What you should do
Please extend the forum reply about FFT run lengths in Prime95 and MacLucas below, continuing after its final line.

> b1) Using "properly sized" FFT: Yes, I believe using properly sized FFT's
> saves some time. How much depends on the programmer, the data, the
> language/compiler, and the hardware. Non-power-of-2 FFT's can even be
> useful, but it seems that coding up all (or most) of the possible sizes may
> be more trouble than it's worth.
Well, George went to the trouble of adding 3*2^n, 5*2^n and 7*2^n
run length code into Prime95 - even though it's less efficient than
plain powers-of-two, it's still well worth while, for the exponents that
can benefit from it.
I'd be _delighted_ if someone took it on themselves to add code for
intermediate run lengths into MacLucas/MacLucasUNIX - even just
3*2^n would be very worthwhile. If I had time, I'd do it myself!
>
> b2) Recurring pattern in "N=N^2-2 % (2^P-1)": I don't recall anyone here
> mentioning any interesting repeats, even for composite P. I'm sure many have
> looked, and were disappointed.

Dataset section
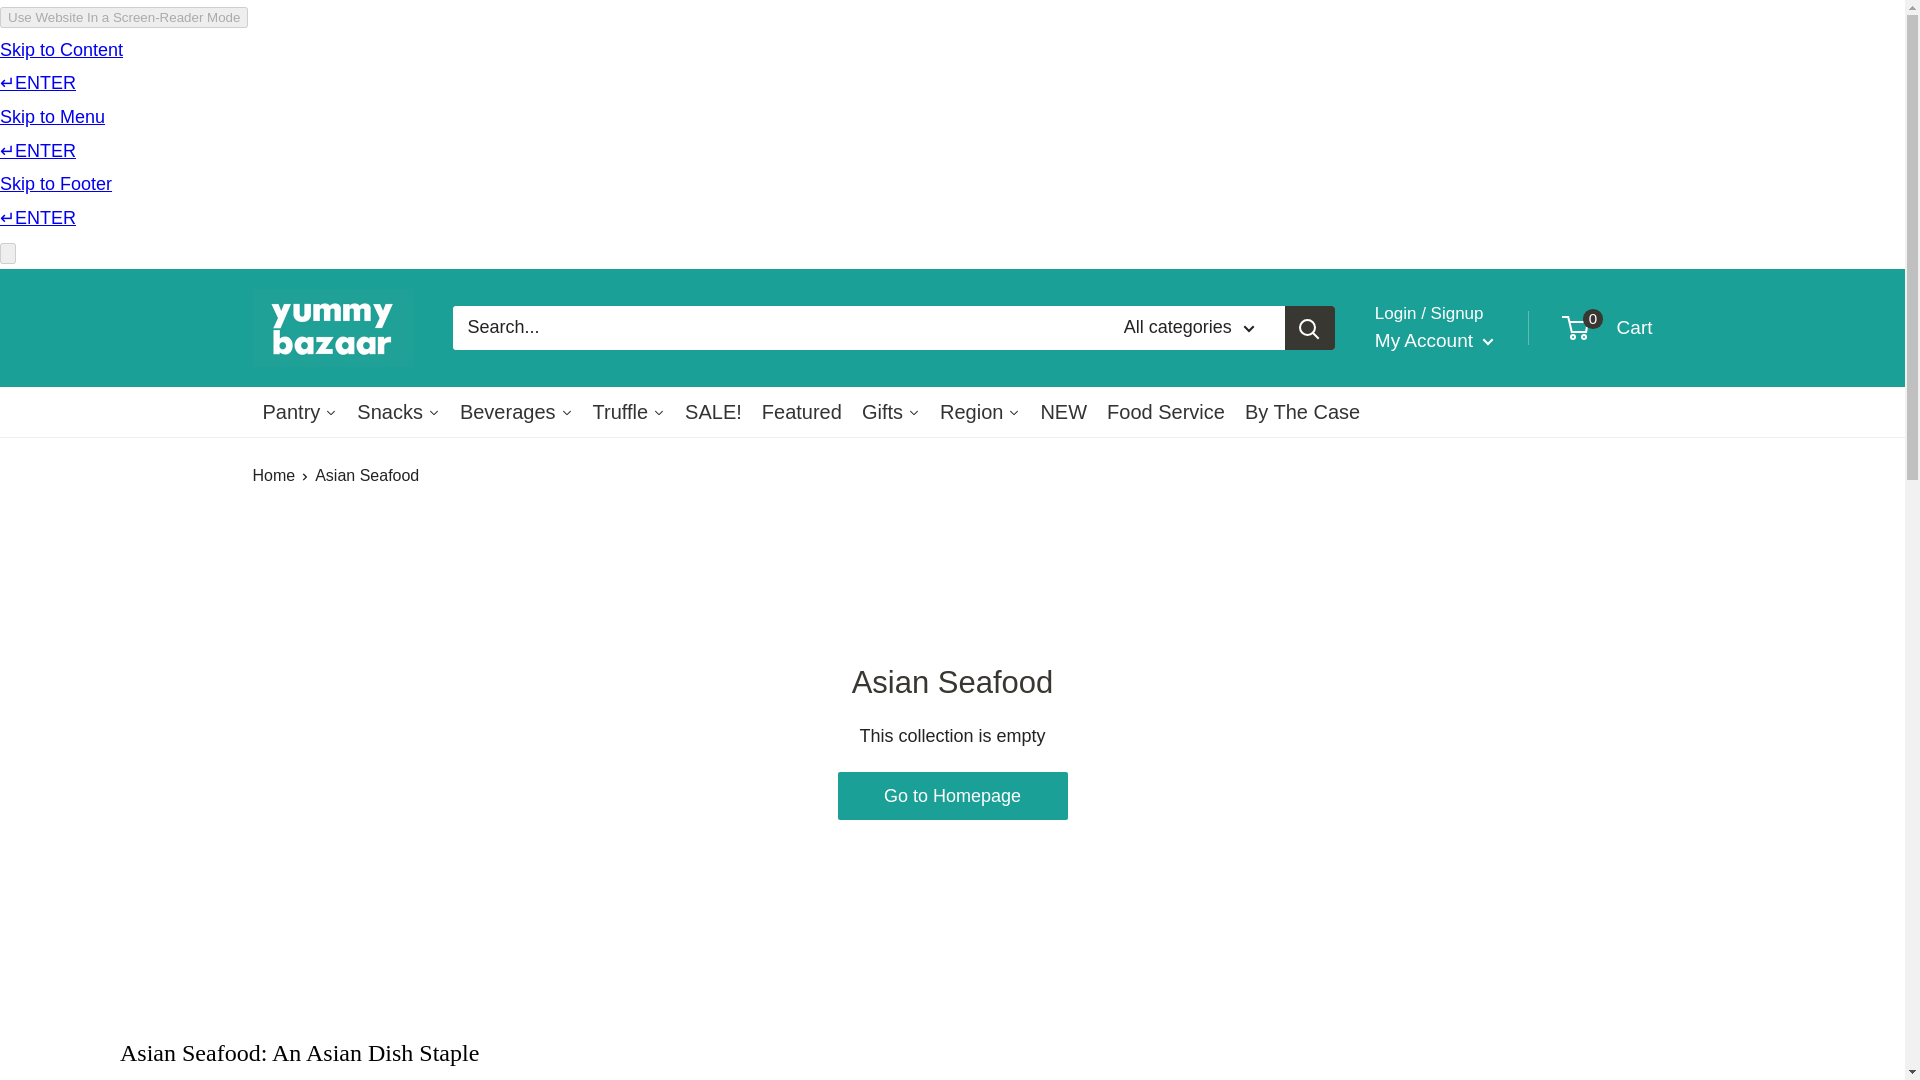  Describe the element at coordinates (398, 412) in the screenshot. I see `Snacks` at that location. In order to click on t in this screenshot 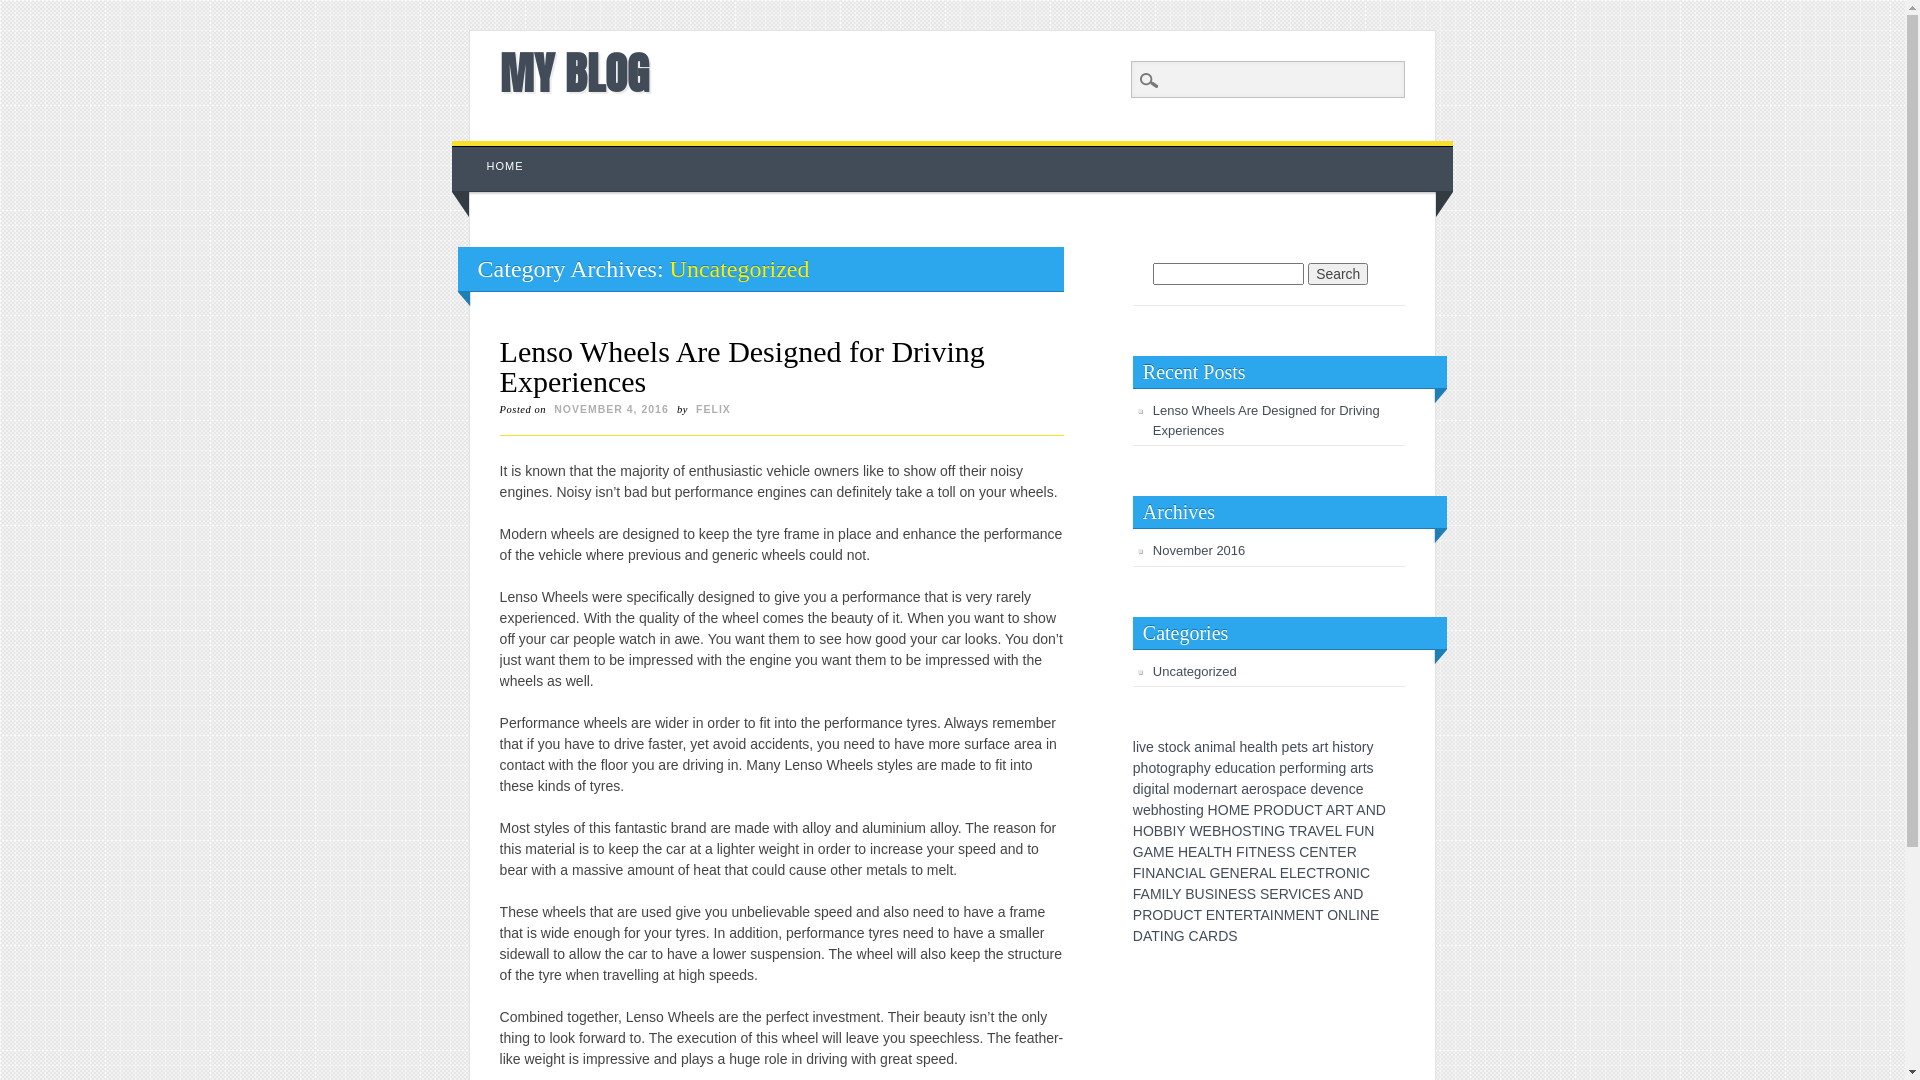, I will do `click(1167, 747)`. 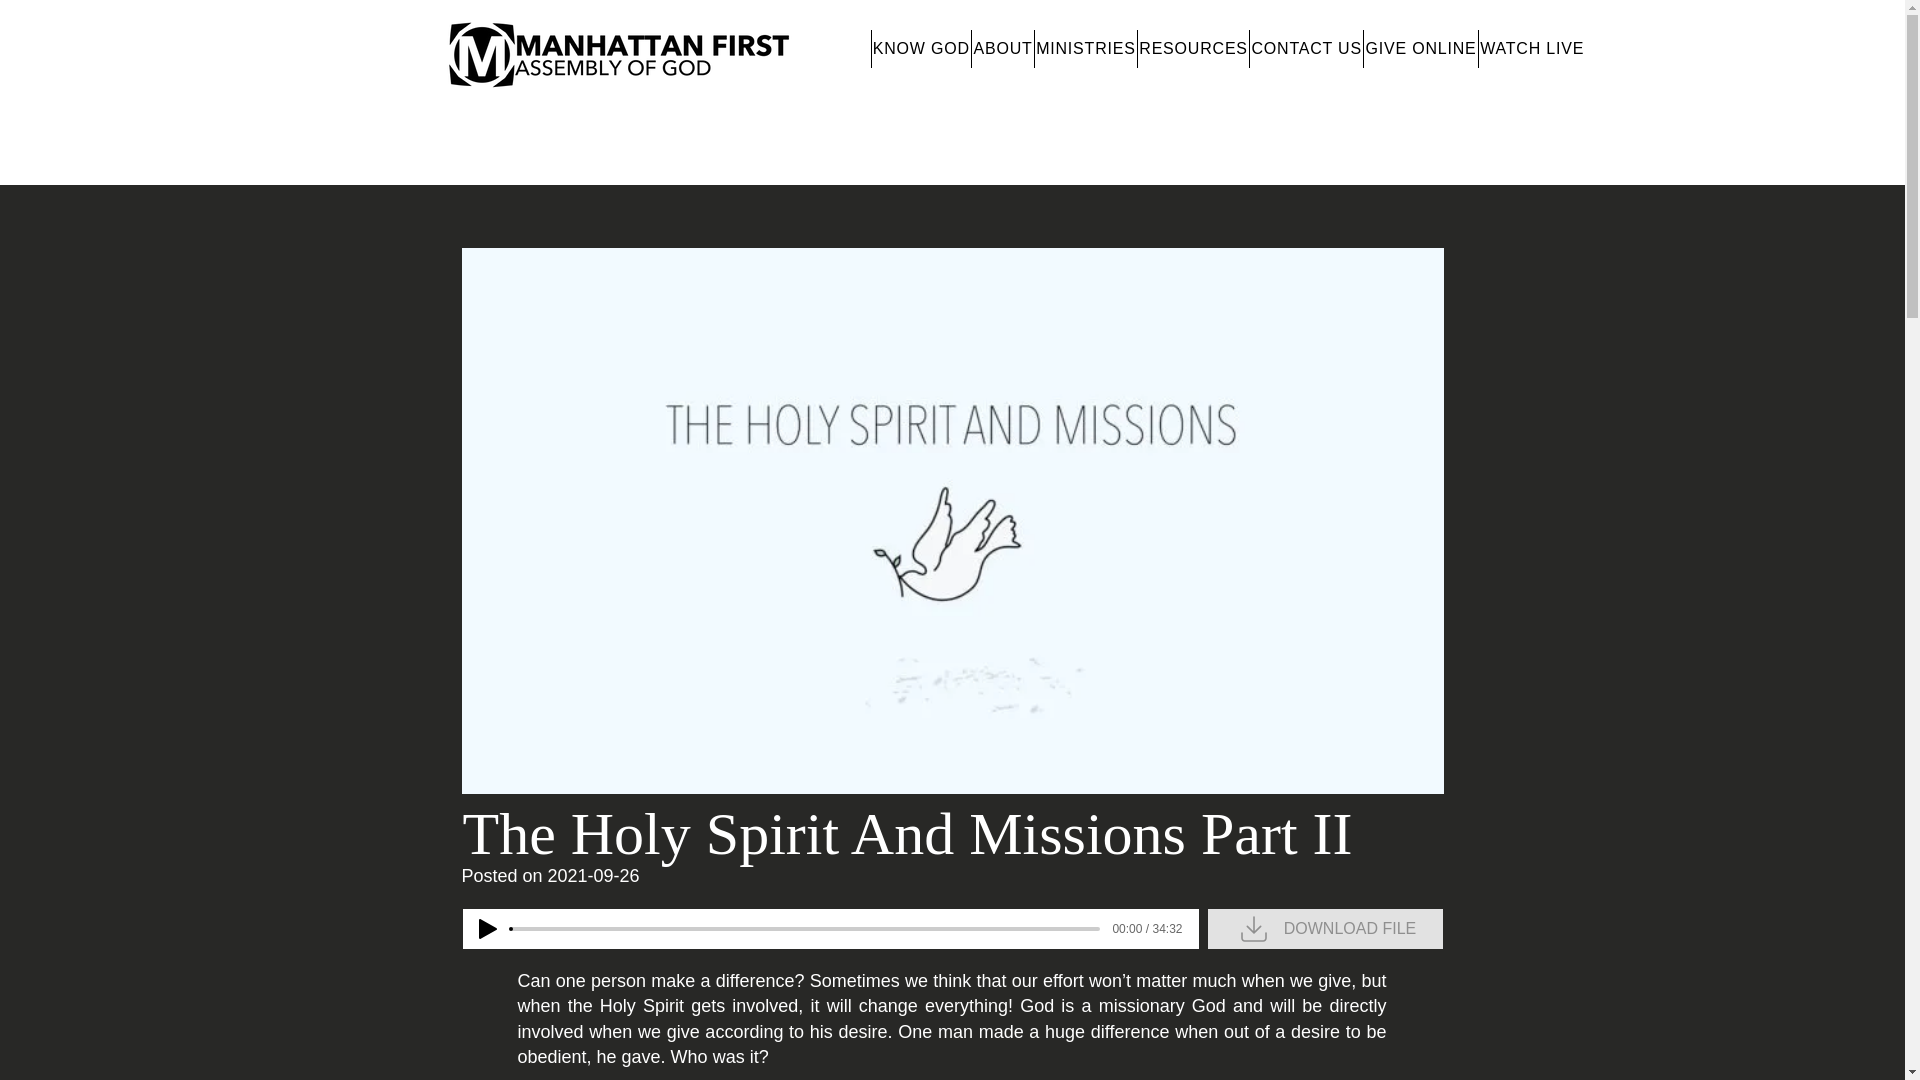 I want to click on KNOW GOD, so click(x=920, y=49).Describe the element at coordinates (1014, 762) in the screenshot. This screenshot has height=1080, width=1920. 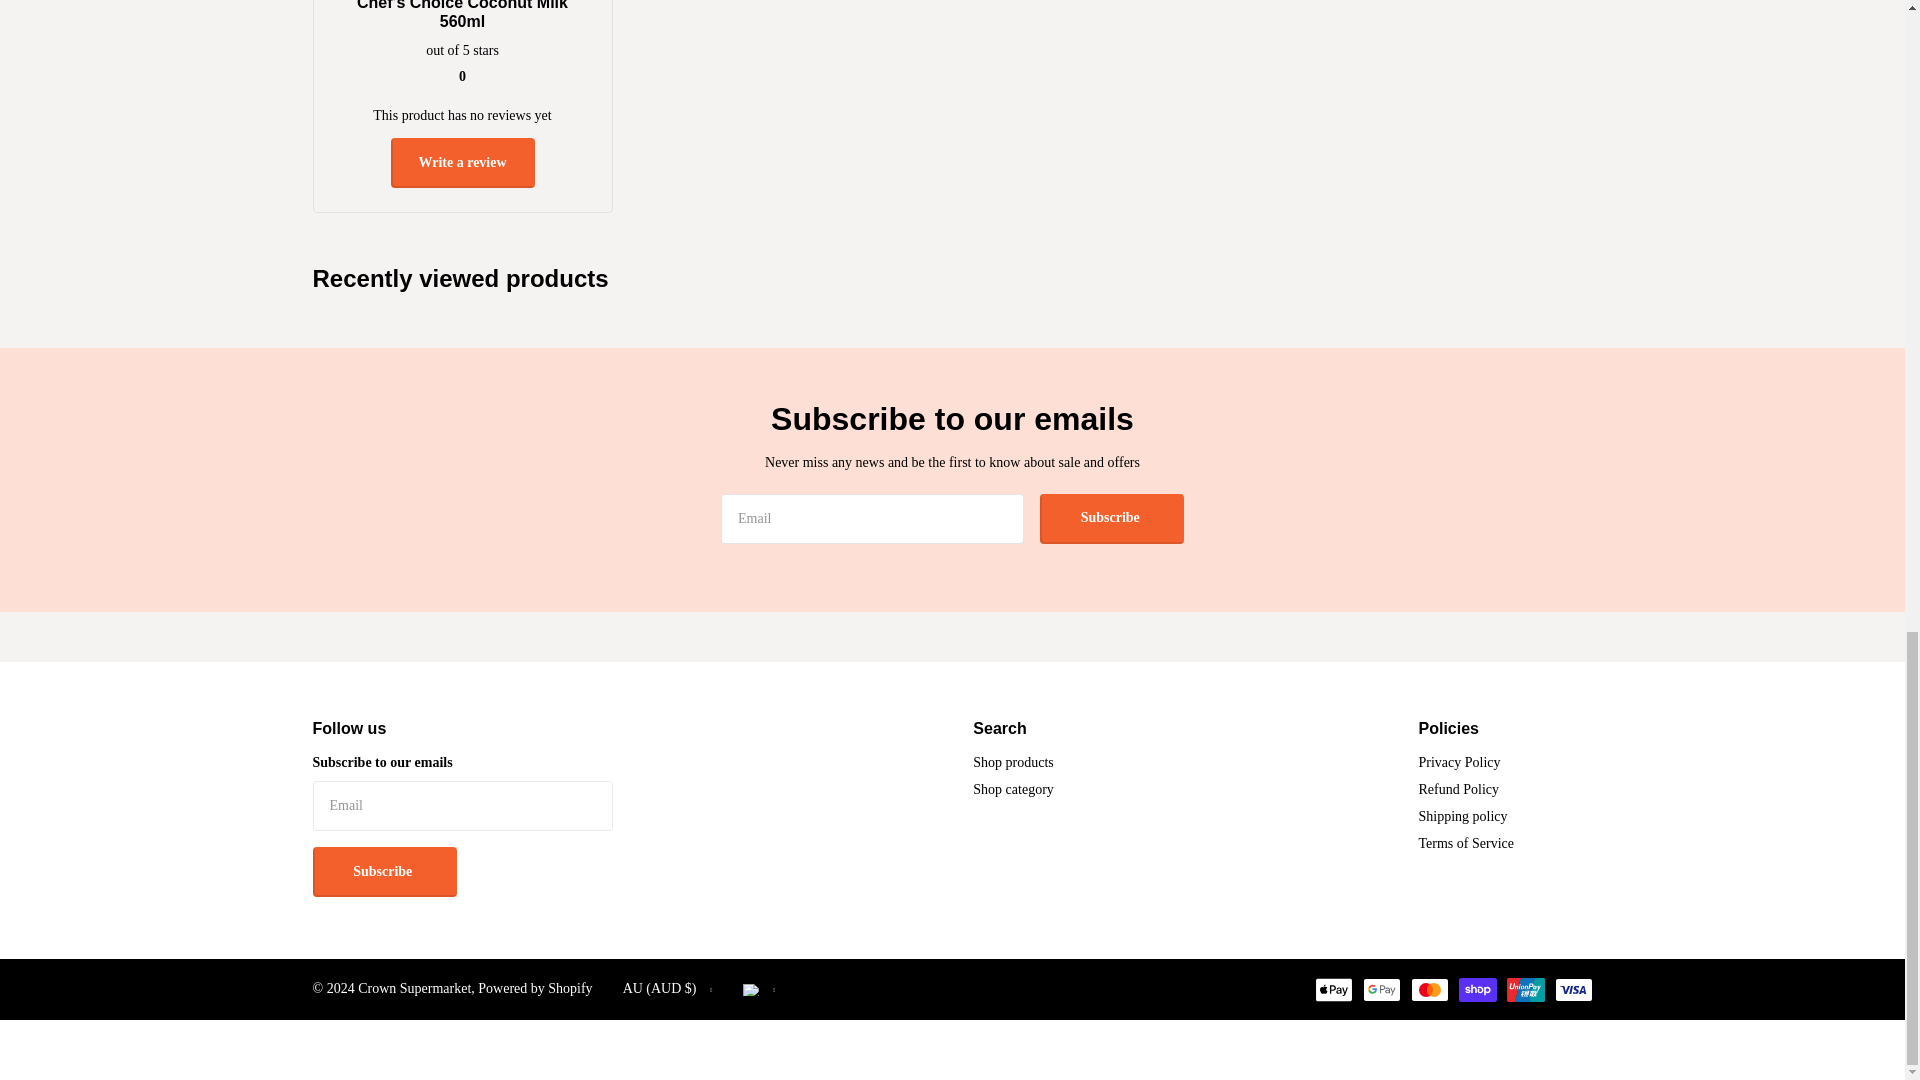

Exercise output
If you get to residual 0, then you do get a most interesting repeat -
the next iteration is -2 and all the subsequent ones are +2
This proves that 0 cannot occur as an "interim" residual (any
iteration prior to 2^p-3) if 2^p-1 is going to turn out to be prime.
Although testing for "early zero" would be very quick, it's
nevertheless probably not worth doing. We see no res64=2 values
in the completed results for composite exponents.
Since there are "only" 2^p-1 available values that the residual can
take, if you iterate long enough, the residual is _certain_ to go into
a repeating loop, eventually. However, the chance of this
happenning in the first 2^p-3 iterations would seem to be
vanishingly small. If it _does_ start to repeat "early" then 2^p-1
_must_ be composite - because it can't get to zero without sticking
at 2, see above - but is it really worth adding the extra code to
check?
>
> c2) The LL test does not adapt well to parallel efforts. I think it will
> always be the case that interprocess communication will cause the
> calculations to run slower than if just one processor crunched on the whole
> thing. [Array or vector processor machines are another matter!] But if the
> number of significant bits required were orders of magnitude larger than the
> hardware, then it might make sense to parallel the squarings. We're not
> there yet.
This seems self-evident, however it is certainly true that there is an
efficient way to code an FFT for a vector processor.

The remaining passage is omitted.